Study text:
<<<<

But most preferred to buy – and renovate – existing houses. Dancer Michael Flatley, whose wealth is estimated at €540 million, acquired and renovated Castle Hyde – the 4,645sq m (50,000sq ft) ancestral home of Ireland’s first president, Douglas Hyde – in Co Cork.

He paid £3 millionfor the house on 150 acres of pasture and woodland on the banks of the River Blackwater and spent the decade renovating the magnificent property. According to an interview on ABC television, Flatley spent $60 million (€39.85m) working on the house.

Some estates were bought and transformed into country house hotels and golf resorts; others were acquired as trophy estates by gentleman farmers. Demand was mostly fuelled by domestic investors.

At the start of the decade, and despite the Celtic Tiger, according to Marcus Magnier of Colliers Jackson-Stops: “Country properties could remain on the market for two to three years in search of the special buyer and during this period one could purchase a good period house with, say, 150 acres for around €1.25 million.”

>>>>

List of tasks:
(a) Rewrite the rows as a numbered list, covering everything from the start of the rows down to the line containing "(434, 298)." and nothing else, with blank lines and pictures left out.
(b) Extend the text about buyers of Irish country estates, picking up after its last sentence.

Input for this task:
<<<<

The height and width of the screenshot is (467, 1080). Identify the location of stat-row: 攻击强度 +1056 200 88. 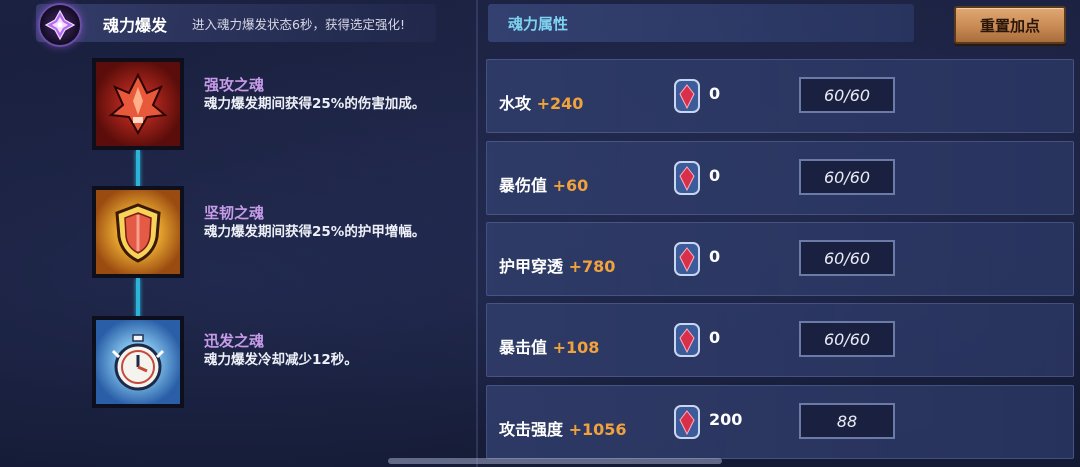
(780, 422).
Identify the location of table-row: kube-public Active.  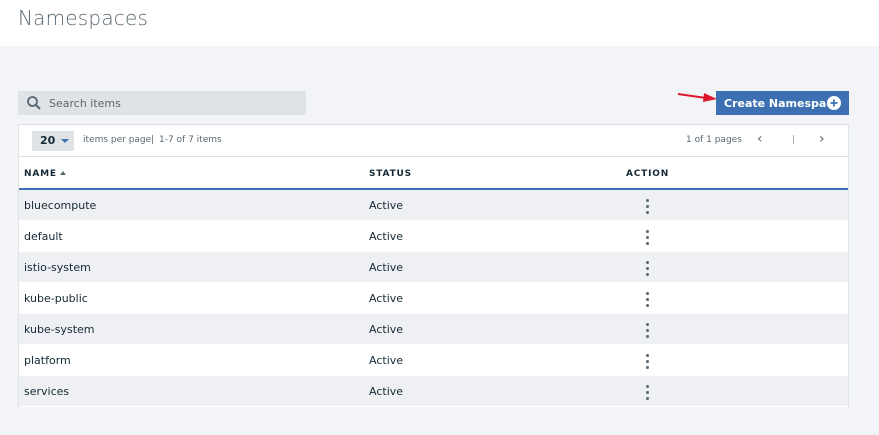
(434, 298).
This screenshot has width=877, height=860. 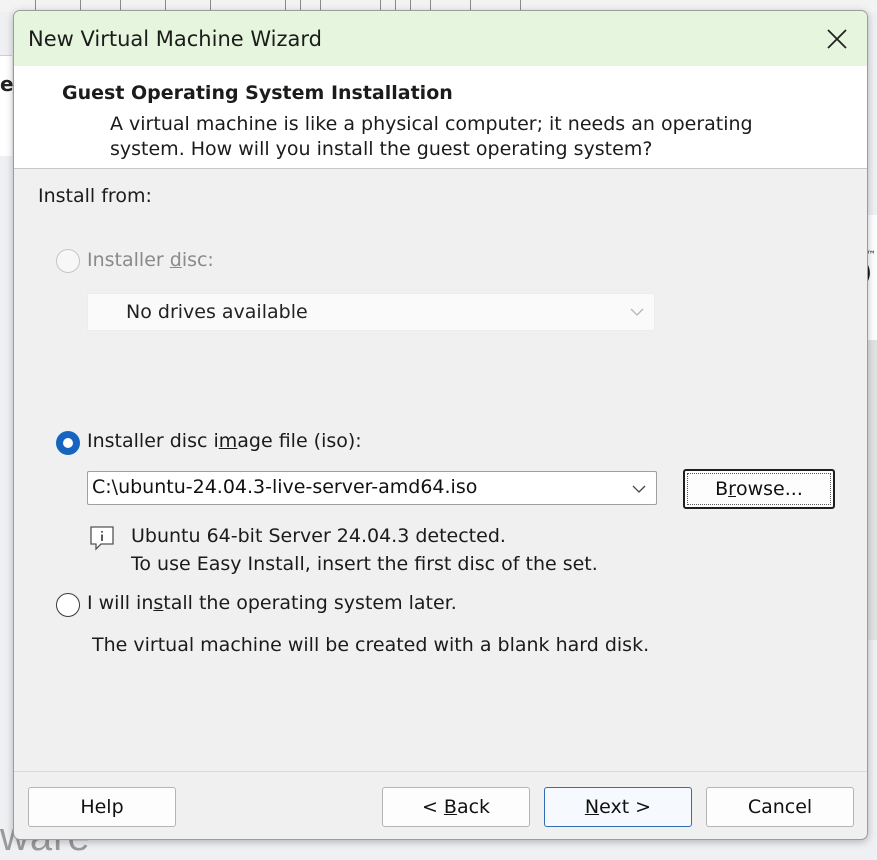 I want to click on iso-path-combobox: C:\ubuntu-24.04.3-live-server-amd64.iso, so click(x=372, y=488).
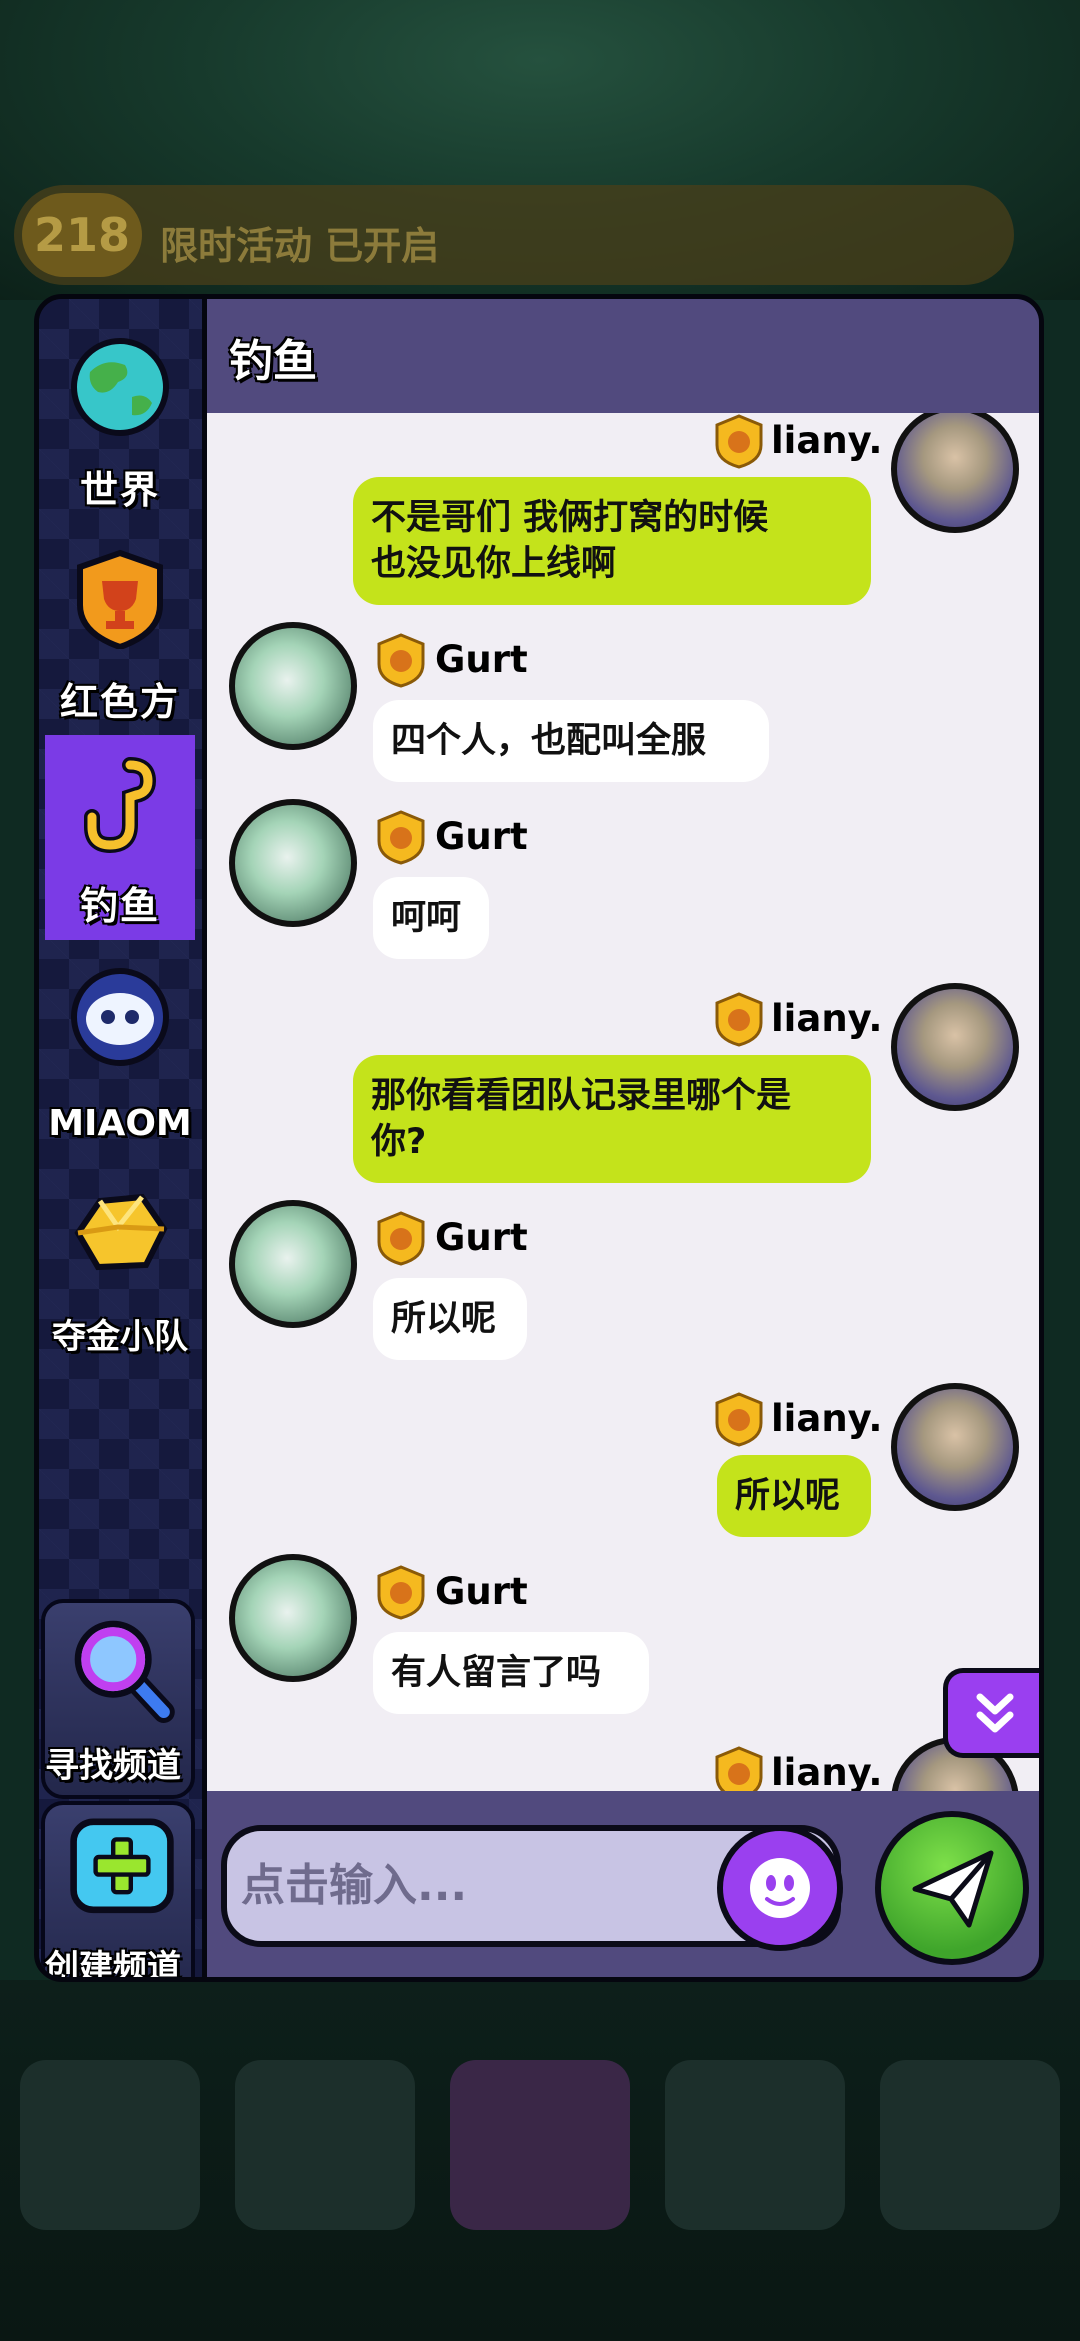 The height and width of the screenshot is (2341, 1080). Describe the element at coordinates (120, 1337) in the screenshot. I see `sidebar-item-label: 夺金小队` at that location.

>>>>

Task answers:
(a)
1. The height and width of the screenshot is (467, 1080). Identify the location of stat-row: 攻击强度 +1056 200 88. 
2. (780, 422).
3. Identify the location of table-row: kube-public Active.  
4. (434, 298).

(b)
But, like the rest of the property market, things were about to change. Despite the temporary economic downturn after September 11th, 2001, prices and interest levels began to soar. Historic Lissadell House on 400 acres in Co Sligo sold in 2003 for “about €3 million” (a figure which would soon afterwards not buy a semi-detached house on some of the better roads in south Dublin).

Mr Magnier explains that prices “accelerated rapidly particularly in 2005 and 2006” when “a new purchaser arrived on the market – namely the Irish buyer who had made, or was in the process of making, considerable profits from property investment and development”.

In 2005, one of the most notable sales was that of Glenbrook in Enniskerry, a period house on over two acres in the village which sold for €6.2 million.

He says “2006 proved to be the peak of the market with the sale of Bective Demesne in Meath, an estate with a Georgian house in need of considerable repair with 180 acres making region €13 million”.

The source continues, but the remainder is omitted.